- Past members: Paddy Canny P.J. Hayes Teresa Tubridy Joe Cooley

= The Tulla Céilí Band =

Irish céilí band

The Tulla Céilí Band is an Irish céilí band.

==History==
The band was founded in 1946 by Paddy Canny, fellow fiddler P.J. Hayes, pianist Teresa Tubridy, and accordion player Joe Cooley at Minogue's Bar in Tulla, County Clare, Ireland. They were formed in order to compete at the Limerick Fleadh Cheoil. Their initial repertoire came very much from local sources, along with Galway tunes from Joe Cooley.

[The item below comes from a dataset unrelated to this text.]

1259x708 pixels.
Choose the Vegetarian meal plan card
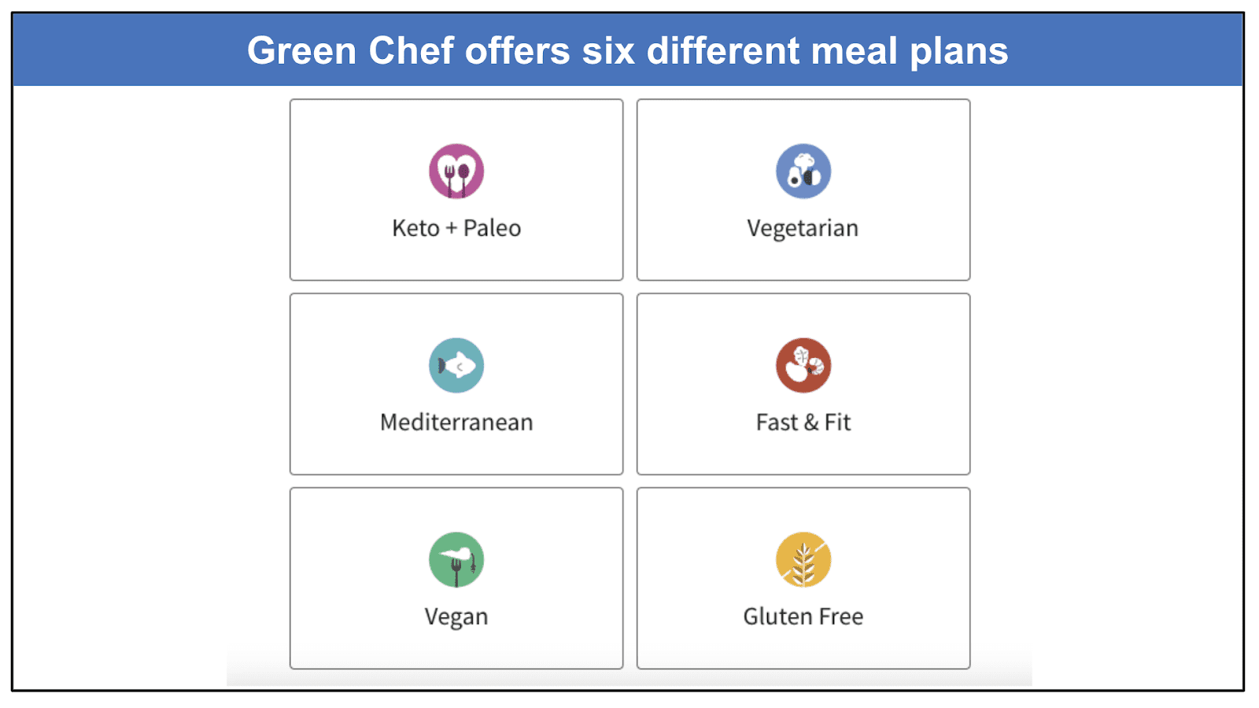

The band won first prize at Féile Luimní the following year and made their debut radio performance broadcast in 1948. In the following decade, they competed in the All Ireland competitions, initiating a rivalry with the Kilfenora Céilí Band, which won the competition in 1954 and 1955. In 1956, Tulla tied Kilfenora for first place in the Munster competition but lost by a half point in the All Ireland. Tulla won first place the following year, however, and won again in 1960. The band toured Britain and the United States in 1958, delivering a memorable performance at Carnegie Hall in New York on St. Patrick's Day.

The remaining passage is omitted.